Most people wouldn't describe large mature mbuna as "sweathearts". Even less aggressive species like electric yellows and rusties are aggressive fish when compared to many cichlids. And from my reading, and what I have seen over the years, many people consider maingano as one of the more aggressive mbuna. Some mbuna are called "peaceful" only when they are being compared to the real aggressives like auratus, kenyi and crabro.
Anyways, another possibility if one is considering dwarf size and mbuna, could be saulosi. They are generally considered to be less aggressive then demasoni. I have no personal experience with this fish.


----------



## RunningBeaver (Mar 30, 2018)

I appreciate the help so far! I'll have to run to my Lfs Tuesday and see which if any of these fish they would be able to get a hold of (would rather not have to order online if I could help it). 
How would you all usually go about stocking these fish.

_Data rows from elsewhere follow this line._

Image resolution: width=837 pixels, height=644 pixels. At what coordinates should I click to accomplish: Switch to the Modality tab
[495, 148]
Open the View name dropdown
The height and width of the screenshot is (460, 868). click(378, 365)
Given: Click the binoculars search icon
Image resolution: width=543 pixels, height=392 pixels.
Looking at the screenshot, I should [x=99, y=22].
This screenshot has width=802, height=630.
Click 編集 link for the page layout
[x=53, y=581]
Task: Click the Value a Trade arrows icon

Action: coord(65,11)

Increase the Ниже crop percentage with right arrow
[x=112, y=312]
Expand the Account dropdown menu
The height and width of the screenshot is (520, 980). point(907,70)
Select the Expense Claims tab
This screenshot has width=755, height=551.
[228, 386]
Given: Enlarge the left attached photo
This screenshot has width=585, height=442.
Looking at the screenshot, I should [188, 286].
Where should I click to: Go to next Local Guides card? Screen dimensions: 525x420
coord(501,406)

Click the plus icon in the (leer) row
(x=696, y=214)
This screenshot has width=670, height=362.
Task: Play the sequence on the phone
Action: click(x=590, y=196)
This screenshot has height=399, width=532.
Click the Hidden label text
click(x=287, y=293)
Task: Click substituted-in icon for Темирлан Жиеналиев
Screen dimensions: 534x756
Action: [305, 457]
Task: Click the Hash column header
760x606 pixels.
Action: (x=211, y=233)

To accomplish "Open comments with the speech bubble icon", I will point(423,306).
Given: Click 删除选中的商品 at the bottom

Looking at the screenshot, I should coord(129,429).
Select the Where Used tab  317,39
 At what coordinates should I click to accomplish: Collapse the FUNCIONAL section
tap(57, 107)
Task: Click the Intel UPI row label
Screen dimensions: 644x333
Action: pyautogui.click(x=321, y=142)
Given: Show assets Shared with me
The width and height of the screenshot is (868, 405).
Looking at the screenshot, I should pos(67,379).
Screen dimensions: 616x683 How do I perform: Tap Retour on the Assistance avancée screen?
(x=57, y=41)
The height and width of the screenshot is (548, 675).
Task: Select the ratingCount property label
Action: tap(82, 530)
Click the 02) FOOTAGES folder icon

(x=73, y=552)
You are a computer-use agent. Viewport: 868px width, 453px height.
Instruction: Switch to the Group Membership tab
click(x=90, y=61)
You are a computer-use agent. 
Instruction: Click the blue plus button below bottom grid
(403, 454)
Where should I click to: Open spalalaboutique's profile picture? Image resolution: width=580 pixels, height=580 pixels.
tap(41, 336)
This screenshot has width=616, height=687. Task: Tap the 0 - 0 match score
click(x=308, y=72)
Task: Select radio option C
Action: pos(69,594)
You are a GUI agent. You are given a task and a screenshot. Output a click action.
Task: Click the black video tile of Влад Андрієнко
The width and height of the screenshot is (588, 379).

Like if I got some Kribensis how many of those would I go for; a pair, two males, one male/one female or etc. 
ideally I would like a small variety of 2-3 different species so probably no male/female combonations?


----------



## BC in SK (Aug 11, 2012)

RunningBeaver said:


> Like if I got some Kribensis how many of those would I go for; a pair, two males, one male/one female or etc.
> ideally I would like a small variety of 2-3 different species so probably no male/female combonations?


The usual way to end up with a pair is to start with a group of 6 or more. A group spreads out the aggression and allows them at least some choice of partners. Eventually, you may end up having to remove extra males, though it is not inconceivable they would be tolerant for quite some time, or even end up with more then one pair. As well, if given some choice over time, most substrate spawners will end up swapping partners. IME, breeding pairs of kribs are not too demanding of space, though there are always a few instance where people have had them push everything to one side of the tank.
I would think they could be mixed with _Anomalochromis thomasi_ or other dwarf West Africans with out too much friction, though I can't say I personally have. In the past, I generally kept them in grow up tanks with younger fish of much more aggressive species of cichlids. IME, kribs were never too aggressive, but for their size, quite capable of defending themselves. Of course they are small, so as some of the other cichlid got larger the kribs did end up lower in the pecking order.
As far as mixing with cichlids from other continents, I would think most people on this forum are not keen on it. Me, personally, have no real problem with it. As far as dwarf SA, you'd want something that would be able to stand up to the kribs. Not so sure any of the apistos could. Maybe some of the dwarf acaras (??). Never personally tried this, so no real idea how this could turn out.
My approach would be to mix it with some sort of mouth brooder. Which specifically, not so sure. Some type of small, more mellow Victorian type? Egyptian mouth brooder (_Pseudocrenilibrus multicolor_)? IME, substrate spawners are usually much less competitive with a mouth brooder then they are with another rival substrate spawner. IME, the available space is better shared and utilized.
With kribs, you'd have a wide range of choices for schooling dithers and non cichlids. I'm sure many types of tetras could do fine with kribs, though personally my choice would be giant danios as they are tough and hardy. 3-spot/opaline/blue /gold gourami would do fine; other gouramis could be options, as well.


----------